Luke is your friend.  Use it to see what you have in your index.

On Jan 24, 2007, at 5:29 AM, Fournaux Nicolas wrote:

Good morning all (or good afternoon)



I used Lucene many times before, to search text in French Or English. All
worked fine :-)



But now I have a new challenge, I need to use Lucene with Khmer (Khmer is
the Cambodia’s language, it looks like Thai or Indian)



But it doesn’t work, my code is well executed but it found no results, I
give you my code below



I thought UTF-8 is 100% handled by Java and that we have “nothing to do”



My code is working fine when I use English words.

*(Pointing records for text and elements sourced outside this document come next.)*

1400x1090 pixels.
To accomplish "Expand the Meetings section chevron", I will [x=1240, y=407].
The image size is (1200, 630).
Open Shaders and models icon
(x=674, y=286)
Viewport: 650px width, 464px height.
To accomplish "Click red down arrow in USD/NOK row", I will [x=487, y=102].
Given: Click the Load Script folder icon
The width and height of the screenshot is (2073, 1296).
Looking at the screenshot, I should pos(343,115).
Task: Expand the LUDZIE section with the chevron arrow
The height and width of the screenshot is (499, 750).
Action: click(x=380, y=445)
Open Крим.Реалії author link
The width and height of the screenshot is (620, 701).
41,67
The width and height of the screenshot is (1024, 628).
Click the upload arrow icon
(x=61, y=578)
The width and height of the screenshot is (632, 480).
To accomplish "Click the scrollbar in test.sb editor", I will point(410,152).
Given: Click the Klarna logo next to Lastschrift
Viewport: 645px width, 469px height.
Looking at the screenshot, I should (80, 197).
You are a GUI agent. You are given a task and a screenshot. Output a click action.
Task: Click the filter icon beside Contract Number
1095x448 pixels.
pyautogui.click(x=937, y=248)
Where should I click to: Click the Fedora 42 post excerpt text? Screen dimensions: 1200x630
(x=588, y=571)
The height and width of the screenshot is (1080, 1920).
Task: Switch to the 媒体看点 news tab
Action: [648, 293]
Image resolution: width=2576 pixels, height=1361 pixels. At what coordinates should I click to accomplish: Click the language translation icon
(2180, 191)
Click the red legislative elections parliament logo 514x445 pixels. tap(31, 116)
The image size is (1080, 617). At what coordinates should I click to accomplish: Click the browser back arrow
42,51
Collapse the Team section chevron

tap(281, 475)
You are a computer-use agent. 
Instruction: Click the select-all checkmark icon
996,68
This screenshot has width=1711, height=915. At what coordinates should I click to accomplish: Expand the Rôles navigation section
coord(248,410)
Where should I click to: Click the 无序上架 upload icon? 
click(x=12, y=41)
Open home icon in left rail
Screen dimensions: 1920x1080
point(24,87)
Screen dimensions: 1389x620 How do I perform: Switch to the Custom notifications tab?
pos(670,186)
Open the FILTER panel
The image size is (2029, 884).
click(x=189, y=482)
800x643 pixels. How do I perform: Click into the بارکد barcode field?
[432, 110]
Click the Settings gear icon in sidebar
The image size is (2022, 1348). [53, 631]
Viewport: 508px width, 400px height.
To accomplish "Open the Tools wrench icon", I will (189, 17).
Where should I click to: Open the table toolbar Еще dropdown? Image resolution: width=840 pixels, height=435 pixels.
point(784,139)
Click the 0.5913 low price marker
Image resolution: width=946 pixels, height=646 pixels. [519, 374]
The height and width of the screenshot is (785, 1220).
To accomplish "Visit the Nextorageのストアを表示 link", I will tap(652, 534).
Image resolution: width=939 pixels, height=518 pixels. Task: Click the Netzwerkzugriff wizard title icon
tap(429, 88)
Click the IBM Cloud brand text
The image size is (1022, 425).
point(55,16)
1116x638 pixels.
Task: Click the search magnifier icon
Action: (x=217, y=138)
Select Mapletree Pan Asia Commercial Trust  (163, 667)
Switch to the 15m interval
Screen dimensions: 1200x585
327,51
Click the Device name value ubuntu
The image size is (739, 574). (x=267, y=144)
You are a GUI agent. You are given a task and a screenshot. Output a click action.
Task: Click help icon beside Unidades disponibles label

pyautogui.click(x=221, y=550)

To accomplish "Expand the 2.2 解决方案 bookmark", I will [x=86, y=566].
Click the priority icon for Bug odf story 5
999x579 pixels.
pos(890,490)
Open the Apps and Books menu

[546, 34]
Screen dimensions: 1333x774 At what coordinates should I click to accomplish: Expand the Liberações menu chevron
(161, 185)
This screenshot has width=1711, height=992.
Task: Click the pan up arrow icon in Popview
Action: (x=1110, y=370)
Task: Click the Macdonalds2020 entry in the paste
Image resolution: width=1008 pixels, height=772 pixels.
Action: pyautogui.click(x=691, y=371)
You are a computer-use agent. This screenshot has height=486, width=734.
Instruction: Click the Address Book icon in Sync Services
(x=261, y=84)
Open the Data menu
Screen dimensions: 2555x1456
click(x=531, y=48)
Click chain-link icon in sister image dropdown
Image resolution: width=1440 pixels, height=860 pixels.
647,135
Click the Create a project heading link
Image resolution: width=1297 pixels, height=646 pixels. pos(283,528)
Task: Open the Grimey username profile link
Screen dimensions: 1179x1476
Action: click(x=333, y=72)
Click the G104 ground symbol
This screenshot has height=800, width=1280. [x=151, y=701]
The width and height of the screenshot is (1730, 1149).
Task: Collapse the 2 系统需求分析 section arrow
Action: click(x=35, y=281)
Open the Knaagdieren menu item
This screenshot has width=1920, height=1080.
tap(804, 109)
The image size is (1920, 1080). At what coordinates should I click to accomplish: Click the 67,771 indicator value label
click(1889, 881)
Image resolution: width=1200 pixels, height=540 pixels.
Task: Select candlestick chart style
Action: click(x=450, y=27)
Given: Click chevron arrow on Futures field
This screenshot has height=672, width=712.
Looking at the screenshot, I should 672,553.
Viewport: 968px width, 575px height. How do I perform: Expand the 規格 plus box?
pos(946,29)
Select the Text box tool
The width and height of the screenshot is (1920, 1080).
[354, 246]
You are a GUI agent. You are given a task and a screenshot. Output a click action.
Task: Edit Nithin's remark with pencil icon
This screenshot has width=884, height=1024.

Thanks in advance for your help :-)



Here is my source code :



/ ********************************************************************** *****
*************************************/



public class TestKhmer

{



            public static void main(String[] args) throws Exception

            {

Analyzer analyzer = new StandardAnalyzer();

Directory directory = FSDirectory.getDirectory("C:\\Folder\ \indexLucene",
true);

IndexWriter iwriter = new IndexWriter(directory, analyzer, true);



iwriter.setMaxFieldLength(25000);



                        Document doc = new Document();

String text = getContents("C:\\Folder\ \file.txt"); // this file was saved as UTF-8 format by UltraEdit , when I open it I see
my Khmer charactere





                        Field field = new Field("text", text,
Field.Store.YES, Field.Index.TOKENIZED);

Field field2 = new Field("filename", "file.txt" ,
Field.Store.YES, Field.Index.TOKENIZED);

                        doc.add(field);

                        doc.add(field2);

                        iwriter.addDocument(doc);



                        iwriter.close();



                        // Now search the index:

                        IndexSearcher isearcher = new
IndexSearcher(directory);

                        String stringToSearch =
getContents("C:\\Folder\\dataToSearch.txt"); // my search string is located in a text file, this file was saved as UTF-8 format by UltraEdit, when I
open it I see my Khmer charactere

String stringQuery = "text:" + stringToSearch ;

QueryParser queryParser = new QueryParser ("text" ,
analyzer);

                        Query query = queryParser.parse(stringQuery);



                        Hits hits = isearcher.search(query);



                        // Iterate through the results:

                        for (int i = 0; i < hits.length(); i++)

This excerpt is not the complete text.